#### RECORDS TO PROCESS:
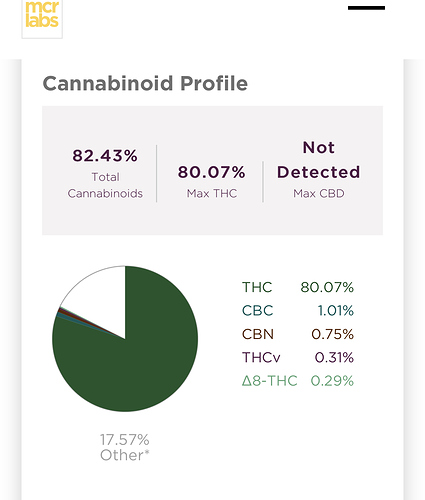Select the 82.43% Total Cannabinoids stat
This screenshot has height=500, width=425.
(x=105, y=173)
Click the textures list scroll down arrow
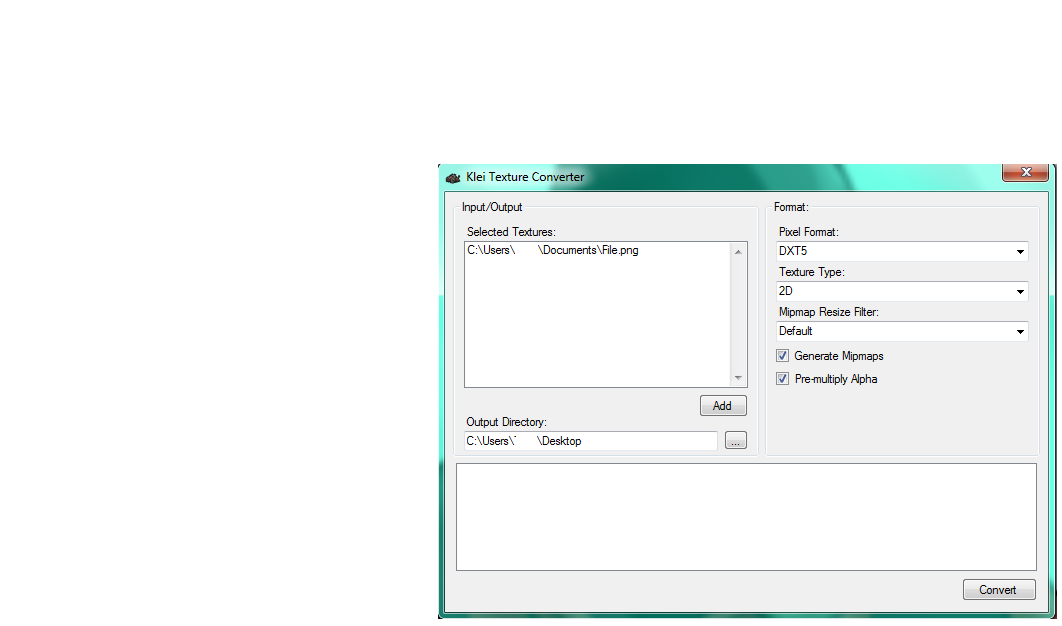This screenshot has height=626, width=1062. 739,378
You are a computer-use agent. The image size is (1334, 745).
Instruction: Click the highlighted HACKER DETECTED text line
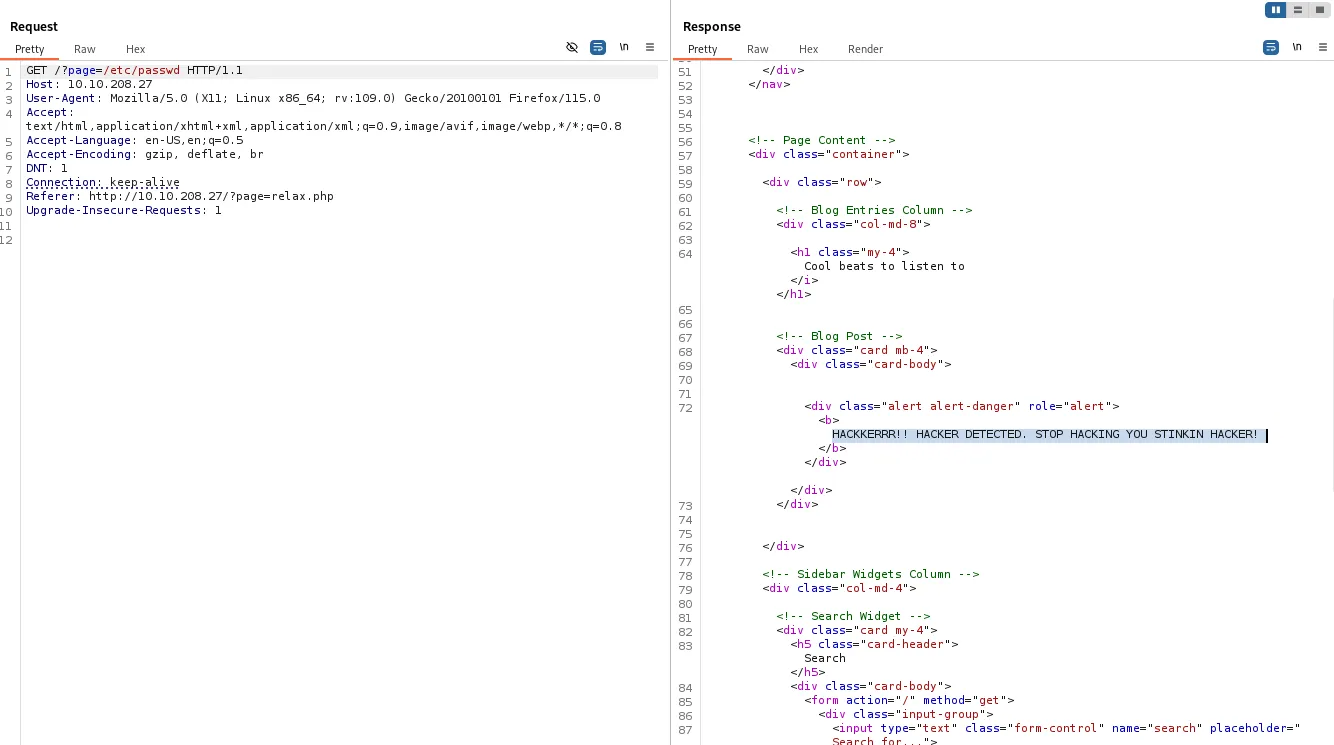(1046, 435)
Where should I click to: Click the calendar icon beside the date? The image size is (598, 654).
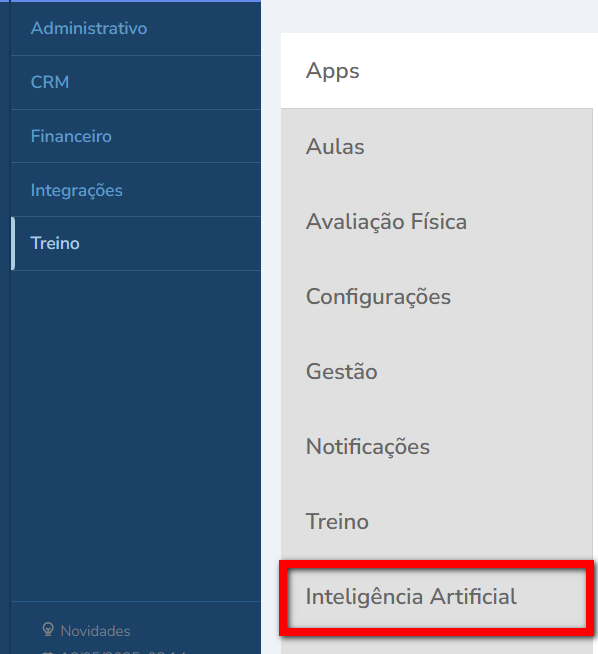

#### WHAT YOU ARE ASKED TO DO:
Your answer must be exactly the lines from the one with "Instruction: Click the" through the final line of the data, with no pictures in it.

#### RESPONSE TO THE TASK:
Instruction: Click the highlighted HACKER DETECTED text line
(1046, 435)
Where should I click to: Click the calendar icon beside the date? The image size is (598, 654).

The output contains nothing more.